Tribes putting the resource first when planning fisheries

Tribes putting the resource first when planning fisheries

In a letter to the editor of the Seattle Times, Mount Vernon resident David Yamashita attacks tribal fisheries management without mentioning how fisheries managemnent has changed since Puget Sound chinook and several other species were listed under the federal Endangered Species Act more than 10 years ago.

Today all salmon fisheries in western Washington are viewed through the lens of the federal Endgangered Species Act. State and tribal fishing plans must meet the threshold that protects listed salmon. If a fishery has too high of an impact on listed or weak stocks, it doesn’t happen.

Last year, the federal government released a report that points out while we’ve made gains in reducing fisheries to protect salmon, we’re still losing ground on habitat.

Yes, even though some salmon stocks are listed under ESA, tribes still fish.
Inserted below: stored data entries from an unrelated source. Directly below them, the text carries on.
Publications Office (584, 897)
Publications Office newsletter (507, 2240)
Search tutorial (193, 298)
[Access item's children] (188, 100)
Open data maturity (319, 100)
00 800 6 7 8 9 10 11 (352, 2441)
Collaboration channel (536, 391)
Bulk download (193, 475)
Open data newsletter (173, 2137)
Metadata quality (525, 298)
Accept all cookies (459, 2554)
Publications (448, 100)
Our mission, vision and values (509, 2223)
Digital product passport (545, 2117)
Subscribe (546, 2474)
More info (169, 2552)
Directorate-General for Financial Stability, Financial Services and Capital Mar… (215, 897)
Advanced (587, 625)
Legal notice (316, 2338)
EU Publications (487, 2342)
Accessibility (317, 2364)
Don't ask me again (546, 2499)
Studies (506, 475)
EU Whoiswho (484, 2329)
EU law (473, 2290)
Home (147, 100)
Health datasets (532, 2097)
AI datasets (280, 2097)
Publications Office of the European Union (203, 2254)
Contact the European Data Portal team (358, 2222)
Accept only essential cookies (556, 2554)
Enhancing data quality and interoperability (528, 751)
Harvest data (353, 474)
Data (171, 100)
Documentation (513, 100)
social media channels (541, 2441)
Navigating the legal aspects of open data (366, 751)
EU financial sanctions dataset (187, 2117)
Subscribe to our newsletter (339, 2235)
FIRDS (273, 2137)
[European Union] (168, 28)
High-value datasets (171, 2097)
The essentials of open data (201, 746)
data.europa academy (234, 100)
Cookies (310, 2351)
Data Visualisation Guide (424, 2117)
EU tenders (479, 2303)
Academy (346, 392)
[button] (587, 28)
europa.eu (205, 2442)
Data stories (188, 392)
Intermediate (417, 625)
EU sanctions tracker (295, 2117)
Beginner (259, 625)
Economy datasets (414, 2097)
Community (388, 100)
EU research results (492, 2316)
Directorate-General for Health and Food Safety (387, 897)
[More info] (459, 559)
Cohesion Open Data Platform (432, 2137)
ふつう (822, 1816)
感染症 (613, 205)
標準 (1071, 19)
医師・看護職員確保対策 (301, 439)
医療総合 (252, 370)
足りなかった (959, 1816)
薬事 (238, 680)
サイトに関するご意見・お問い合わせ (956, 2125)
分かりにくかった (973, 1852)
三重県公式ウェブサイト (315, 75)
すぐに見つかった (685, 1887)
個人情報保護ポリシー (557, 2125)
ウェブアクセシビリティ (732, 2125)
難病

But those fisheries are carefully constrained and monitored to make sure they don’t impact weak salmon stocks. According to the federal report, harvest limits have been followed and the goals of the fishing plans are being met.

It’s easy to see a net in the river, and assume that tribes are taking too many salmon. But for that one net to get into a river for even one day, tribal managers have to prove scientifically that it won’t harm the overall population. While the cumulative impacts of individual fishermen are taken into consideration when planning fisheries, the same cannot be said for ongoing damage and destruction of habitat that is the primary cause for the decline of wild salmon in western Washington.